The costs of alcohol and substance abuse are not entirely for taxpayers to bear. Oftentimes the effects of alcohol and illicit drug use manifest themselves in strictly emotional terms: families are torn apart, lives are left in ruins, jobs lost. Most people can quickly name at least one person who suffers from alcoholism or drug addiction, and the immeasurable toll that this addiction has taken on the lives of those in and around the vortex. Whether you fall in with the economic impact camp or the emotional well-being camp, most people agree that alcohol and substance abuse needs the public’s attention and resources. Upon agreement of this fact, substance abuse education enters as the primary solution.

A study conducted in the state of Texas, where taxpayers annually fork out $26 billion to cover the costs of alcohol and substance abuse related expenses, concluded that for every dollar invested (it is essential to regard alcohol and drugabuse education as an investment) in substance abuse education, taxpayers consequently saved $5.60. Not only does education of illicit drug use’s negative effects assuage the emotional toll, but edifying the general public makes good economic sense as well.

This statewide study also uncovered that 40% of car accidents were related to alcohol or illegal drug use, 75% of reported domestic violence cases involved the abuse of alcohol or controlled substances, as well as 7 of 10 child abuse cases. High school dropout rates, nationwide, are considerably higher for those students getting high. Juvenile justice systems report statistics that suggest over half of incoming inmates regularly abuse substances. All this amounts to the fundamental and immediate need of national alcohol and substance abuse education.

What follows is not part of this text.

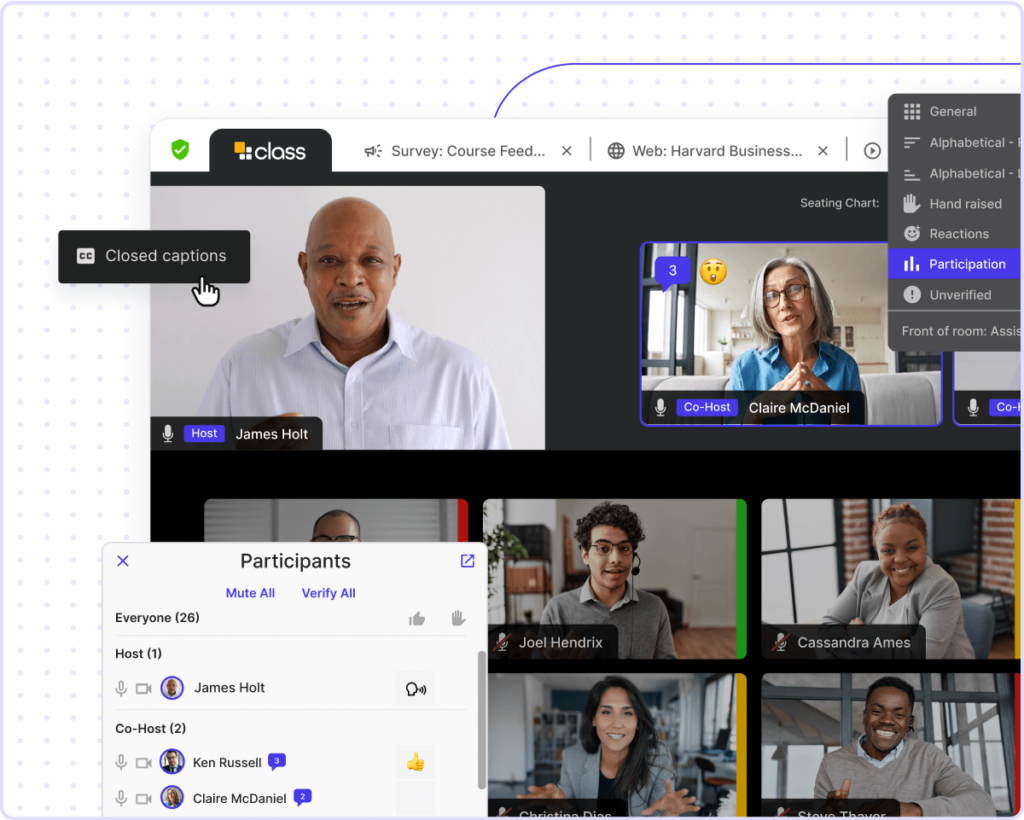The height and width of the screenshot is (820, 1024).
Task: Select Front of room: Assistant option
Action: coord(958,330)
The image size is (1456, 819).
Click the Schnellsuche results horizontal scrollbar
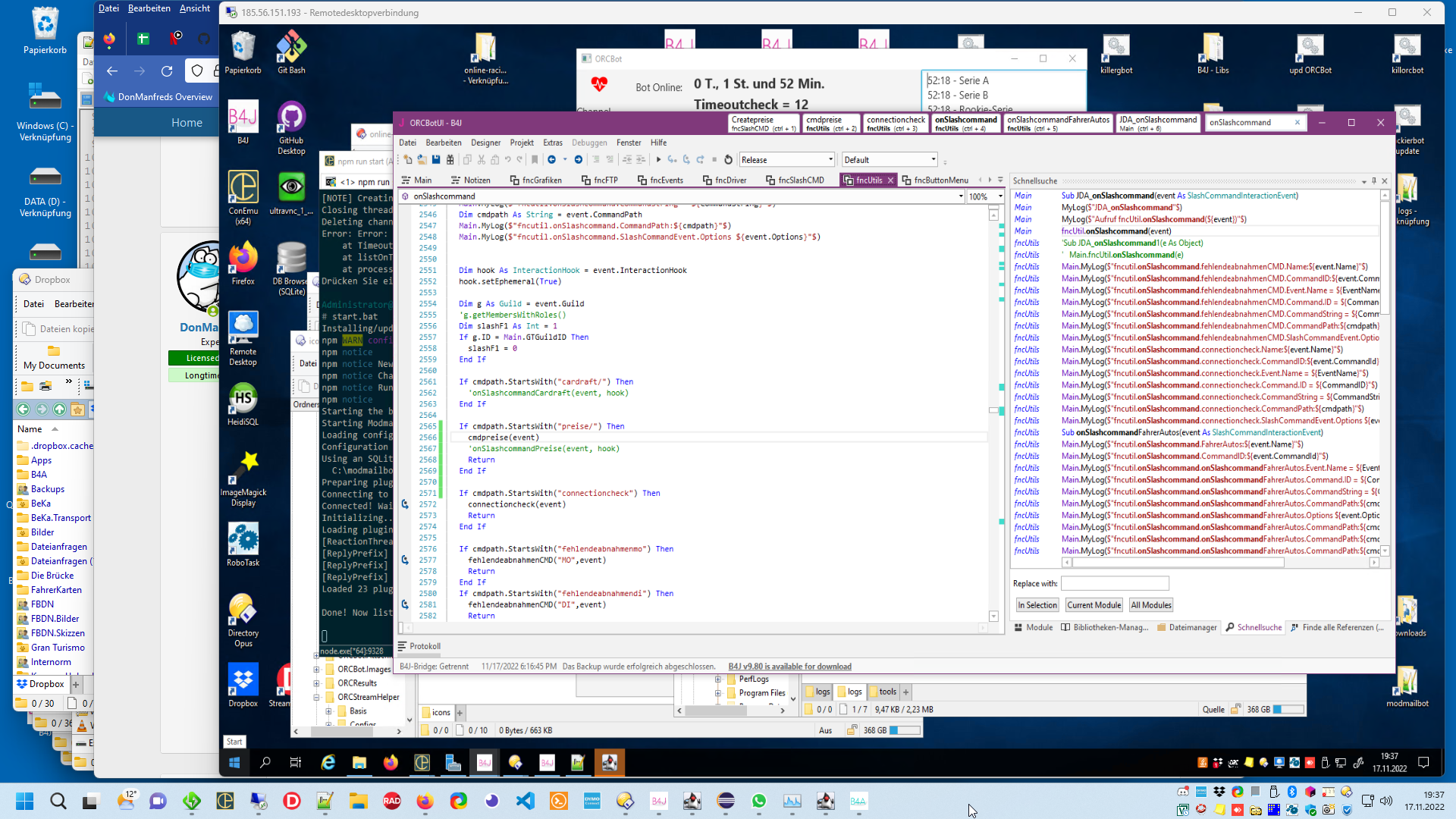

Programs aimed at curbing binge drinking and drug use currently offer simulations, whereby students can witness the debilitating effects of addiction, as well as the utter helplessness one feels when suffering under addiction. In short, substance abusesimulators clearly demonstrate the severity of addiction, in addition to enumerating the health problems that arise from illicit drug abuse.

Many substance abuse education programs adopt a normative education approach, whereby students are instructed that mistreatment of alcohol and banned substances is not the norm. Such methods routinely include literature and advice on how to avoid peer pressure without feeling unpopular, or how to decline drugs without losing friends. This seems to be a wise tactic, since a preponderance of students report peer pressure as a determining factor when experimenting with alcohol or drug use.

The bottom line of alcohol and drug abuse education is not to ban drugs or behaviors or to punish people for being susceptible to powerful addictions. Education’s main goal is to unequivocally illustrate the immense number of irreparable risks associated with addiction and substance abuse. Cancer and liver damage seem far-off problems to young adults (in fact, studies conclude that informing teenagers of the probability of teeth-staining or bad breath from smoking works more effectively than the risk of cancer or lung disease) but a car accident, or contracting HIV through intravenous drug use, or jail-time are perennial hazards to which students should be perennially educated.

Allotting funds towards alcohol and substance abuse education is not only a wise investment for taxpayers, it is common sense as well.